- _Problem description_: Rename "GUI agent" to "screen agent" everywhere in the rows below, and give the rows again with nothing else changed.

- _Data_:
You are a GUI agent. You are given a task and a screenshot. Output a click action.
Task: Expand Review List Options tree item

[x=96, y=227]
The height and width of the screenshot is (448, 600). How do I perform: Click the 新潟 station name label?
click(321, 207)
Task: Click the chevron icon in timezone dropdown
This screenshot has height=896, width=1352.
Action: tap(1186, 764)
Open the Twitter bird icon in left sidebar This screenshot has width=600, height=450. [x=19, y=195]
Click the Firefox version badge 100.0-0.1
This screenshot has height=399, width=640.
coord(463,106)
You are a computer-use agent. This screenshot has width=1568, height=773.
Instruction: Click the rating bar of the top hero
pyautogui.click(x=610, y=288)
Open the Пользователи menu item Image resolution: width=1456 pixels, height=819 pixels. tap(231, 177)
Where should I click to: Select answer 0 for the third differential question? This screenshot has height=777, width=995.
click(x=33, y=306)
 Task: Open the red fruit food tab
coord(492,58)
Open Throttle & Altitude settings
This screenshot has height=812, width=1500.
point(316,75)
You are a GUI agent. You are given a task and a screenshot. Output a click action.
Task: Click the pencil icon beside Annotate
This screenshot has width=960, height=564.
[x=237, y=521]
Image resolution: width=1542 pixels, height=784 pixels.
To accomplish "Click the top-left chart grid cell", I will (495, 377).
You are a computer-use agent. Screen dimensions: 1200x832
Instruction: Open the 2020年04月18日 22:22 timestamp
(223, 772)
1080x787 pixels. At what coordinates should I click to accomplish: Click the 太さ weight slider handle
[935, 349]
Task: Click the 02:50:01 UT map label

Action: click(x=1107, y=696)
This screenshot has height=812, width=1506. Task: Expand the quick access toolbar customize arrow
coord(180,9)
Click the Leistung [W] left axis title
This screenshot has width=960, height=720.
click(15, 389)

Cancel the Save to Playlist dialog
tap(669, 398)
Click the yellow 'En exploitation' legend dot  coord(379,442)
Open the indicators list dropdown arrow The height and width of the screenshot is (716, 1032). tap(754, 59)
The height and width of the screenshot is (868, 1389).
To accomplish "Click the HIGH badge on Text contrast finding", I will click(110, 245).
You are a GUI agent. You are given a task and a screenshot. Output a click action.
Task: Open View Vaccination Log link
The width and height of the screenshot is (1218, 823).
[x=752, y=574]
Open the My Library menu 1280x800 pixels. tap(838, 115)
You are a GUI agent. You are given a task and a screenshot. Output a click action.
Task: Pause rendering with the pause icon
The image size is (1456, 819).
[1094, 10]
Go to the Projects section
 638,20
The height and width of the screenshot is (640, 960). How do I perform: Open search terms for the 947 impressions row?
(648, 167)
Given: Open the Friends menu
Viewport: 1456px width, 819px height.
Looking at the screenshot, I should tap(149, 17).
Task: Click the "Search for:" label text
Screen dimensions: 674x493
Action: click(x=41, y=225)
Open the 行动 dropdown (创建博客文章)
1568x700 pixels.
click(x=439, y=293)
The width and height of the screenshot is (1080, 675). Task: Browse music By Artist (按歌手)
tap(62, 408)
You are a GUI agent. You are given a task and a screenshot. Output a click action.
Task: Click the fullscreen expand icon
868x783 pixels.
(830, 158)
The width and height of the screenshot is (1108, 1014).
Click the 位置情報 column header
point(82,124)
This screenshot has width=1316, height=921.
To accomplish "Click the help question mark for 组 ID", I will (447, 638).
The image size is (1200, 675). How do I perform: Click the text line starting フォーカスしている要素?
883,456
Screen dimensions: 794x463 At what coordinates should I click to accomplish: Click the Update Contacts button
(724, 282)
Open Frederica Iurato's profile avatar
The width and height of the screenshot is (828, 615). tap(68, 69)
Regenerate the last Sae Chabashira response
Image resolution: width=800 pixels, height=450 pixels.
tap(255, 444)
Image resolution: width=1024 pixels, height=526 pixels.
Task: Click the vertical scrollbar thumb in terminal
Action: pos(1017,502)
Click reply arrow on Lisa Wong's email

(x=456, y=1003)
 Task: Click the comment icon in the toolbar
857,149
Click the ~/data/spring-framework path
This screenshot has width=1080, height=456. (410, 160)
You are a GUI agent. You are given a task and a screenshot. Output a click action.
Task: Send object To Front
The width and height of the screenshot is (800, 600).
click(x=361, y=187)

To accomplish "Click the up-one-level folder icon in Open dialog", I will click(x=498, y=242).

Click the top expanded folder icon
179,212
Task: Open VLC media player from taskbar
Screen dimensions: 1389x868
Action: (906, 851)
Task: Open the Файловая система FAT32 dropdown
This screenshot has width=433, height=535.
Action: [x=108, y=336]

- _Task response_:
You are a screen agent. You are given a task and a screenshot. Output a click action.
Task: Expand Review List Options tree item

[x=96, y=227]
The height and width of the screenshot is (448, 600). How do I perform: Click the 新潟 station name label?
click(321, 207)
Task: Click the chevron icon in timezone dropdown
This screenshot has height=896, width=1352.
Action: tap(1186, 764)
Open the Twitter bird icon in left sidebar This screenshot has width=600, height=450. [x=19, y=195]
Click the Firefox version badge 100.0-0.1
This screenshot has height=399, width=640.
coord(463,106)
You are a computer-use agent. This screenshot has width=1568, height=773.
Instruction: Click the rating bar of the top hero
pyautogui.click(x=610, y=288)
Open the Пользователи menu item Image resolution: width=1456 pixels, height=819 pixels. tap(231, 177)
Where should I click to: Select answer 0 for the third differential question? This screenshot has height=777, width=995.
click(x=33, y=306)
 Task: Open the red fruit food tab
coord(492,58)
Open Throttle & Altitude settings
This screenshot has height=812, width=1500.
point(316,75)
You are a screen agent. You are given a task and a screenshot. Output a click action.
Task: Click the pencil icon beside Annotate
This screenshot has width=960, height=564.
[x=237, y=521]
Image resolution: width=1542 pixels, height=784 pixels.
To accomplish "Click the top-left chart grid cell", I will (495, 377).
You are a computer-use agent. Screen dimensions: 1200x832
Instruction: Open the 2020年04月18日 22:22 timestamp
(223, 772)
1080x787 pixels. At what coordinates should I click to accomplish: Click the 太さ weight slider handle
[935, 349]
Task: Click the 02:50:01 UT map label

Action: click(x=1107, y=696)
This screenshot has height=812, width=1506. Task: Expand the quick access toolbar customize arrow
coord(180,9)
Click the Leistung [W] left axis title
This screenshot has width=960, height=720.
click(15, 389)

Cancel the Save to Playlist dialog
tap(669, 398)
Click the yellow 'En exploitation' legend dot  coord(379,442)
Open the indicators list dropdown arrow The height and width of the screenshot is (716, 1032). tap(754, 59)
The height and width of the screenshot is (868, 1389).
To accomplish "Click the HIGH badge on Text contrast finding", I will click(110, 245).
You are a screen agent. You are given a task and a screenshot. Output a click action.
Task: Open View Vaccination Log link
The width and height of the screenshot is (1218, 823).
[x=752, y=574]
Open the My Library menu 1280x800 pixels. tap(838, 115)
You are a screen agent. You are given a task and a screenshot. Output a click action.
Task: Pause rendering with the pause icon
The image size is (1456, 819).
[1094, 10]
Go to the Projects section
 638,20
The height and width of the screenshot is (640, 960). How do I perform: Open search terms for the 947 impressions row?
(648, 167)
Given: Open the Friends menu
Viewport: 1456px width, 819px height.
Looking at the screenshot, I should tap(149, 17).
Task: Click the "Search for:" label text
Screen dimensions: 674x493
Action: click(x=41, y=225)
Open the 行动 dropdown (创建博客文章)
1568x700 pixels.
click(x=439, y=293)
The width and height of the screenshot is (1080, 675). Task: Browse music By Artist (按歌手)
tap(62, 408)
You are a screen agent. You are given a task and a screenshot. Output a click action.
Task: Click the fullscreen expand icon
868x783 pixels.
(830, 158)
The width and height of the screenshot is (1108, 1014).
Click the 位置情報 column header
point(82,124)
This screenshot has width=1316, height=921.
To accomplish "Click the help question mark for 组 ID", I will (447, 638).
The image size is (1200, 675). How do I perform: Click the text line starting フォーカスしている要素?
883,456
Screen dimensions: 794x463 At what coordinates should I click to accomplish: Click the Update Contacts button
(724, 282)
Open Frederica Iurato's profile avatar
The width and height of the screenshot is (828, 615). tap(68, 69)
Regenerate the last Sae Chabashira response
Image resolution: width=800 pixels, height=450 pixels.
tap(255, 444)
Image resolution: width=1024 pixels, height=526 pixels.
Task: Click the vertical scrollbar thumb in terminal
Action: pos(1017,502)
Click reply arrow on Lisa Wong's email

(x=456, y=1003)
 Task: Click the comment icon in the toolbar
857,149
Click the ~/data/spring-framework path
This screenshot has width=1080, height=456. (410, 160)
You are a screen agent. You are given a task and a screenshot. Output a click action.
Task: Send object To Front
The width and height of the screenshot is (800, 600).
click(x=361, y=187)

To accomplish "Click the up-one-level folder icon in Open dialog", I will click(x=498, y=242).

Click the top expanded folder icon
179,212
Task: Open VLC media player from taskbar
Screen dimensions: 1389x868
Action: (906, 851)
Task: Open the Файловая система FAT32 dropdown
This screenshot has width=433, height=535.
Action: [x=108, y=336]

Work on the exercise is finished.